◆ Assigned task
Find how many lines below mention "next". Nothing but the number is needed.

◆ Data for processing
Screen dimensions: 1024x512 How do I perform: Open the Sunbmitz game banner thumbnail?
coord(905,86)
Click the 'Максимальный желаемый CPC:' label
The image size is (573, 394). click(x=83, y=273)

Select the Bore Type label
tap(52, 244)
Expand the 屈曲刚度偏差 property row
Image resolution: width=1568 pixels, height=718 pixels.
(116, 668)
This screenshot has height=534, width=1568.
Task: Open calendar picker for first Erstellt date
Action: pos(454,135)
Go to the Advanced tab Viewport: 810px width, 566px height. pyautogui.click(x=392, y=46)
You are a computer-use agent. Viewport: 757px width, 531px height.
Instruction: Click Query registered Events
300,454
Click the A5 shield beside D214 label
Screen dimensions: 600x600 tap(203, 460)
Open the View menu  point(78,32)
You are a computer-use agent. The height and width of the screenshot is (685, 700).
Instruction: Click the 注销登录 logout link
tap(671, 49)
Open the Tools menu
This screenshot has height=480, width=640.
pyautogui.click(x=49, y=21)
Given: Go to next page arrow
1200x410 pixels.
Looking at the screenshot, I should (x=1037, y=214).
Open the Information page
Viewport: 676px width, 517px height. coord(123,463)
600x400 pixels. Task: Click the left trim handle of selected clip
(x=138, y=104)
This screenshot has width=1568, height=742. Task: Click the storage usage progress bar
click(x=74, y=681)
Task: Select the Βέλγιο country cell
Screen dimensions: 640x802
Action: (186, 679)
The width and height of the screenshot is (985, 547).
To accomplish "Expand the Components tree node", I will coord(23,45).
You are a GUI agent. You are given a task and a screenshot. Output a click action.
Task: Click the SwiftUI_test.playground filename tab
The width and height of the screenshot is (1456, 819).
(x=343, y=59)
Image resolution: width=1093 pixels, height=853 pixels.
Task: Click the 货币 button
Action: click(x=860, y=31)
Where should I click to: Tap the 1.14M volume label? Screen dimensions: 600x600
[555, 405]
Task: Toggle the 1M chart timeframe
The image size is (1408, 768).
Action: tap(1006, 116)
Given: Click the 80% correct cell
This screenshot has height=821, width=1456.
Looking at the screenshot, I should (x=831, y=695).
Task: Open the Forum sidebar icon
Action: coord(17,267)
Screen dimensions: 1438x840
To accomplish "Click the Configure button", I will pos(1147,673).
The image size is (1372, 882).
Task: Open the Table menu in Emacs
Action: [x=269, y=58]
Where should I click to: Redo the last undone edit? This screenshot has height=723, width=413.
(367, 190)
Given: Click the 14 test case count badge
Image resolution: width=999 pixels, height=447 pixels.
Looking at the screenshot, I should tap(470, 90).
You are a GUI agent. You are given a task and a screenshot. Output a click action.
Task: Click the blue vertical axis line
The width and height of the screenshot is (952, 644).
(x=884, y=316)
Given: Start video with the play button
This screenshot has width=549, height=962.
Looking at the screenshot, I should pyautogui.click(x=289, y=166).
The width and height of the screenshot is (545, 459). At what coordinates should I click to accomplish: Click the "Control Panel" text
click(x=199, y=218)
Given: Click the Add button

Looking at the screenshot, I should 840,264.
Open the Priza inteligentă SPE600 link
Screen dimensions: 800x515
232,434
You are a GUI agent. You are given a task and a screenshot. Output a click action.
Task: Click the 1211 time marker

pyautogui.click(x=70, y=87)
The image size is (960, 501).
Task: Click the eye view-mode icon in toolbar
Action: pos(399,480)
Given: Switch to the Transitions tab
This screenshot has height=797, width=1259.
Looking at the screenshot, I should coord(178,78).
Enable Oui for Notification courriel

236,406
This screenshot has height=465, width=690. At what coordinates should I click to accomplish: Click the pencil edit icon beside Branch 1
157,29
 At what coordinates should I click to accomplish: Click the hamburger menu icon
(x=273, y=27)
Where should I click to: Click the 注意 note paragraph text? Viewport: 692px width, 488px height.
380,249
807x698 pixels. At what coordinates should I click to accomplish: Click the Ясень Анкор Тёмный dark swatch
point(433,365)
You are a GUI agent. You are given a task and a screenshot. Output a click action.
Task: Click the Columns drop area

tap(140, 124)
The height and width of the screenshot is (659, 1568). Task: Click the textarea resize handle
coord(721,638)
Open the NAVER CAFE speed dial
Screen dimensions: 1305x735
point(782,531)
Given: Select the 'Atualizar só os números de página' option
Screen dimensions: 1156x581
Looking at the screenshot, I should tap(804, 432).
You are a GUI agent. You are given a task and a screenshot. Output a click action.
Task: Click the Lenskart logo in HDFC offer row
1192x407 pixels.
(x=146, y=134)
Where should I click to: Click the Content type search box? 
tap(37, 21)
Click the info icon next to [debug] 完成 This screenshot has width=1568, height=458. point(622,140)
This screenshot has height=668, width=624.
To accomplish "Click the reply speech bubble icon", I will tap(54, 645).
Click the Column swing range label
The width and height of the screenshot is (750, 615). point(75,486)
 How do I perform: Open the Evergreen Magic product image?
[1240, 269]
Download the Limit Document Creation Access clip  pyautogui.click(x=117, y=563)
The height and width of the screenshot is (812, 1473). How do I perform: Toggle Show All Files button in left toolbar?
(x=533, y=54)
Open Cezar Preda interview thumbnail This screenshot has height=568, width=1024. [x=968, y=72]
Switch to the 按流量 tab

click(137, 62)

◆ Response area
2